Nine in 10 officers said the war had stretched the ­military “dangerously thin”. However, 56 per cent disagreed with the suggestion that the conflict had “broken” the armed services, while 64 per cent said morale was high.
More than 3,400 current and retired officers, including more than 200 generals and admirals, participated in the survey by Foreign Policy magazine and the Center for a New American Security, a centrist think-tank.
The results underscore the concerns of officers about the strain that the wars in Iraq and Afghanistan have placed on the military. Of respondents, 60 per cent said the military was weaker today than five years ago.

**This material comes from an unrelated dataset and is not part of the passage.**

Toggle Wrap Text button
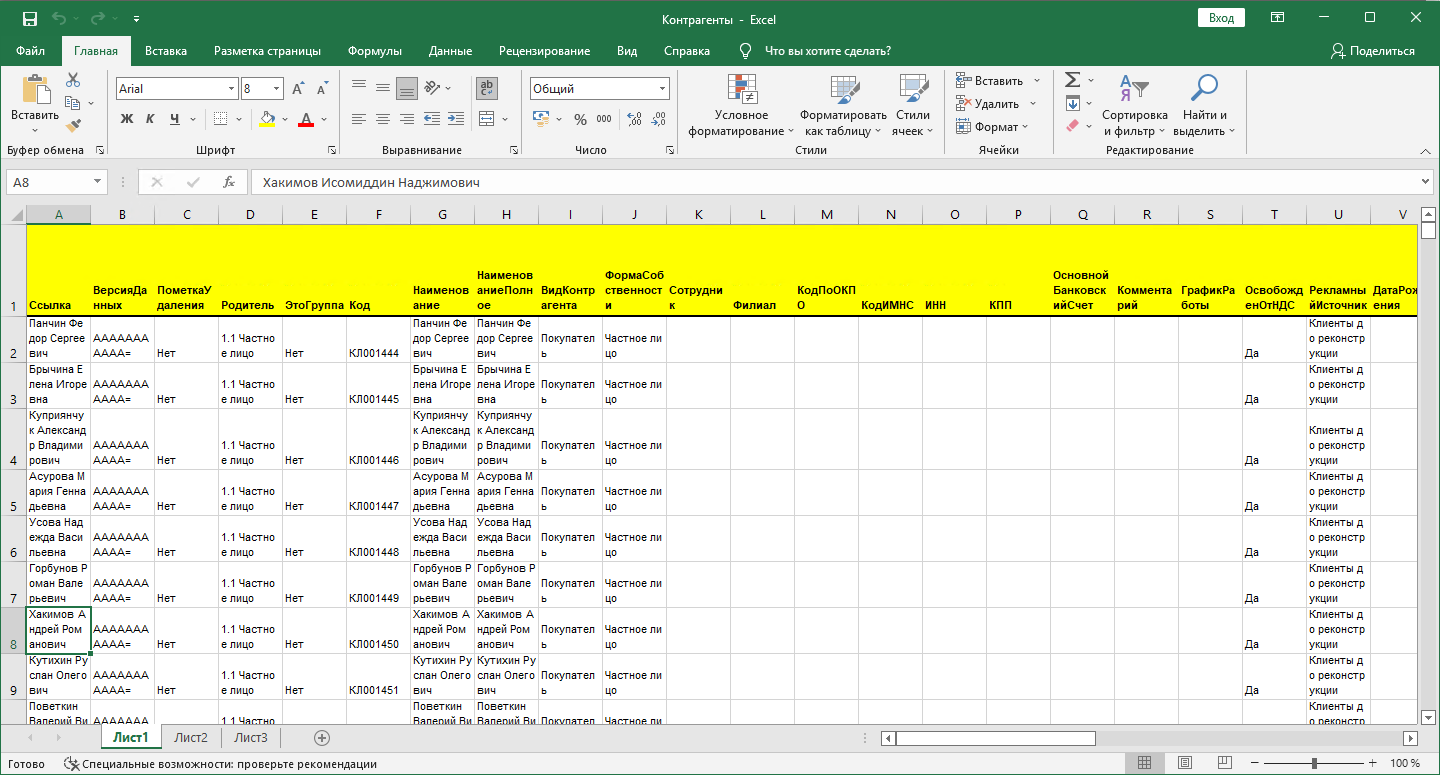The height and width of the screenshot is (775, 1440). (487, 88)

The results of the independent survey come as the Pentagon debates whether to pause the reduction of forces in Iraq, or whether to make further cuts to ease the stress on the military. The Pentagon is unwinding the “surge” by reducing the number of combat brigades to the pre-surge level of 15, which would leave about 130,000 troops in Iraq by the summer.

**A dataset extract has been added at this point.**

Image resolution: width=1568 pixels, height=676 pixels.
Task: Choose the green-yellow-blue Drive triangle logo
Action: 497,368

General David Petraeus, the US commander in Iraq, wants to pause the reduction to assess the impact of removing the surge, which commanders credit with ­dramatically reducing violence in Iraq. But General George Casey, his predecessor in Iraq and now the army chief of staff, advocates further reductions.
Gen Casey has warned that the military was deploying at unsustainable rates, and was in danger of crossing a “red line” beyond which it would take a generation to rebuild.
Retired Lieutenant General Greg Newbold, a survey respondent who also participated in the generals’ revolt – a string of calls from ­senior military figures in 2006 for the resignation of then defence secretary Donald Rumsfeld – said the survey showed that the Pentagon could not afford to be complacent.
“If the question had been ‘Are we in danger of straining the military in ways that may take a generation to recover?’, the answer might have been different,” said Lt Gen Newbold.
“We ought to be very careful that we don’t overplay the degree of selfless sacrifice and patriotism that we are relying on from a number of people in the military, the mid-grade officers and mid-grade non-commissioned officers that are really the backbone of the services.”
The extended and repeated deployments in Iraq and Afghanistan have led to concerns about the US military’s ability to respond to other potential threats, including Iran, North Korea or a conflict with China over Taiwan.
According to the survey, 80 per cent of respondents believed it would be “unreasonable” to ask the US military to wage another large war today; 37 per cent also said Iran had gained the greatest strategic advantage from the Iraq war, compared with 19 per cent who saw the US as having gained the most.
In a worrisome result for the Pentagon, which has attempted to repair the ­damage done to its image by the Abu Ghraib prison scandal, 44 per cent of respondents disagreed with the statement that “torture is never acceptable”; 43 per cent also disagreed that waterboarding – an interrogation practice that simulates drowning – was torture, in spite of the fact that it is banned by the army field manual.